Now I use this welder to weld on boiler flanges 1/4, 3/8 thick on black pipe, and get great penetration. I however use a solid core wire with shielding gas. Argon, Nitrogen. This prevents porosity (holes in the welds) and helps lay down a cleaner weld. Flux core wire leaves a lot of slag and flux during the weld. That is ok but you must completlely clean the new weld with a wire wheel then continue with the weld. Make sure the areas to be welded are clean metal and you should have no problems. My .02 cents.
Thanks. The welder I am considering has the following specs:
Amperage output: 30–140; 30% duty cycle @ 90 Amps
Weld Thickness (in.) 24 ga.–3/16
Welding Wire Diameter (in.) 0.023–0.035
Actually, duty cycle is based on a 10 minute time period. With a 30% duty cycle you could weld continuously for 3 minutes then let the machine cool down for 7 minutes before resuming.
I've seen some of the better name brand inverter welders that run on 120VAC with 100% duty cycle at typical sheet metal wire speeds.
THANK YOU for the CORRECTION!!!
WOW...I was told what I wrote by a welding manufacturer 20+ years ago....and I have been wrong all this time.....OH WELL.....better late than never.....so...I am glad to be corrected in this.
One good thing...I have never had either of my welders shut off due to reaching the duty cycle limits.
There is also Corvette City in Highland Park on Rt 41
I'm sorry, but I can personally say that this place is NOT good. There has been speculation for a long time of part swapping and stealing of factory OEM parts on cars. I learned the hard lesson with these butchers first hand on my 68'. I would recommend Black Dog Speed Shop in Lincolnshire or Vetteran Automotive, Crystal Lake.
Here is a few shots of a frame I repaired for a friend with a 120v Miller welder with flux core wire. Back of frame ahead of end cap and a little hole in frame. Amazing how much dirt, sand, leaves and crap got in there.
Here is the hole I found in the drivers side corner windshield frame. I ordered an inspection endoscope so I can see what it looks like from the inside. Based on just the exterior of the windshield frame it does need a new corner piece, but other than that doesn't look bad. I also saw what looked like a crusted over rust through spot on the the lower windshield frame until I realized the hole is supposed to be there and it was partially covered with sealant. How hard would it be to just replace the one corner? Thanks.
As I tell my customers...I can patch in a piece of steel to close up the hole. And they are AWARE that all of the rust that is inside the post/frame that I can not get to.
SO...if a person gets all caught up and OBSESSED on removing all of the rust....EVERYWHERE....then the car ends to be completely dismantled and the steel structures need to be dipped or what ever process to get ALL of the rust out of it.
There is a point where a decision needs to be made (if it had not already been made) on how far are you willing to go to get the rust out.
As I tell my customers...I can patch in a piece of steel to close up the hole.

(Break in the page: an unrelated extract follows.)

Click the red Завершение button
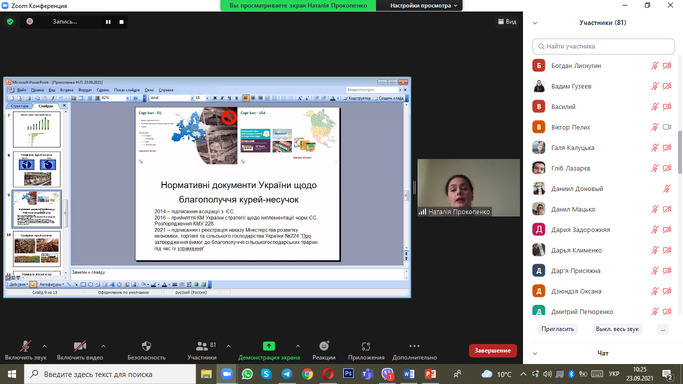This screenshot has width=683, height=384. [493, 350]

And they are AWARE that all of the rust that is inside the post/frame that I can not get to.
SO...if a person gets all caught up and OBSESSED on removing all of the rust....EVERYWHERE....then the car ends to be completely dismantled and the steel structures need to be dipped or what ever process to get ALL of the rust out of it.
There is a point where a decision needs to be made (if it had not already been made) on how far are you willing to go to get the rust out.
DUB
Thanks Dub!
I just plan to clean up the worst of it. I am planning to blow out any loose rust and use a rust encapsulator sprayed on the inside of the windshield frame. I don't need it to be perfect, just mechanically solid and last many years with the car being driven on nice days. I think I will replace the corner piece and evaluate the rest of the windshield frame.

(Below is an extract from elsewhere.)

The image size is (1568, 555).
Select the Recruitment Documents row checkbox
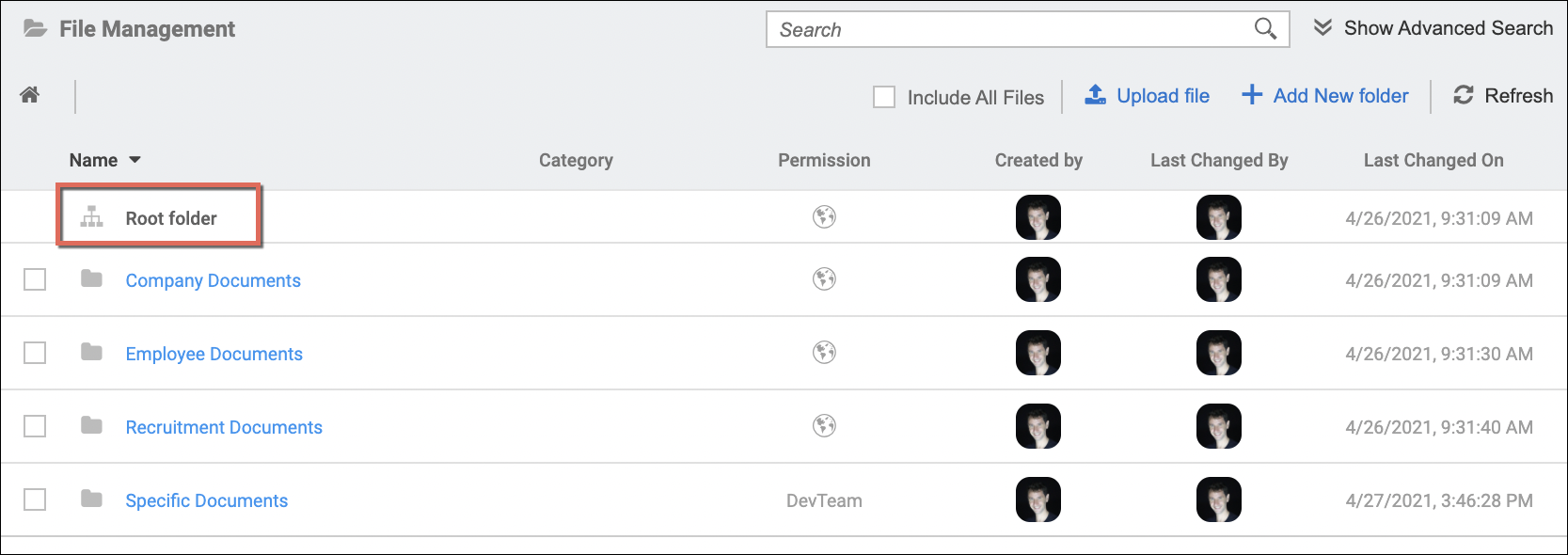(x=35, y=426)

I just plan to clean up the worst of it. I am planning to blow out any loose rust and use a rust encapsulator sprayed on the inside of the windshield frame. I don't need it to be perfect, just mechanically solid and last many years with the car being driven on nice days. I think I will replace the corner piece and evaluate the rest of the windshield frame.
I'm sorry, but I can personally say that this place is NOT good. There has been speculation for a long time of part swapping and stealing of factory OEM parts on cars. I learned the hard lesson with these butchers first hand on my 68'. I would recommend Black Dog Speed Shop in Lincolnshire or Vetteran Automotive, Crystal Lake.
Wow I was not aware of that. I have only been there once and that was just to look at bumper covers when I had my 85.
I have a ton of experience in the rear frame welding.... Sometimes you have to remove braces and cut extra holes to reach areas that need repair. Behind the lower end frame cap about three inches back is another inner reinforcement so if the outer cap is rotten remove it and inspect inside the rail for the next reinforcement up. Look for metal separation marks too... Our facebook page as multipe pictures of us doing this repair.
You can see the inner reinforcement in this picture.
In regards to the windshield frame, we have a huge 220 spot welder and unless we are putting in a pillar post, we spot weld everything together. You can drill holes fill weld with a tig (or mig) and get a good weld avoiding the spot welder but it makes for a bit more clean up. If we are installing a pillar then we will make an insert for inside the existing pillar, weld it in place and then weld the pillar over top.
If you have purchased a new header for your windshield frame and intend on installing it as a whole piece you should send it back it won't fit.... New correct fitting headers are going to be available soon.
I have a ton of experience in the rear frame welding.... Sometimes you have to remove braces and cut extra holes to reach areas that need repair. Behind the lower end frame cap about three inches back is another inner reinforcement so if the outer cap is rotten remove it and inspect inside the rail for the next reinforcement up. Look for metal separation marks too... Our facebook page as multipe pictures of us doing this repair.
You can see the inner reinforcement in this picture.
In regards to the windshield frame, we have a huge 220 spot welder and unless we are putting in a pillar post, we spot weld everything together. You can drill holes fill weld with a tig (or mig) and get a good weld avoiding the spot welder but it makes for a bit more clean up. If we are installing a pillar then we will make an insert for inside the existing pillar, weld it in place and then weld the pillar over top.
If you have purchased a new header for your windshield frame and intend on installing it as a whole piece you should send it back it won't fit.... New correct fitting headers are going to be available soon.
Thanks for the great picture and the link to that PDF! I have been watching the thread where you are working with the manufacturer to get that windshield header right. I am not yet sure if I need one, but good to know there should be a well made one soon.
Still not sure how much I will do myself, but I have most of the spot welds drilled out for the windshield frame corner. I am actaully a little further along than shown in the pics.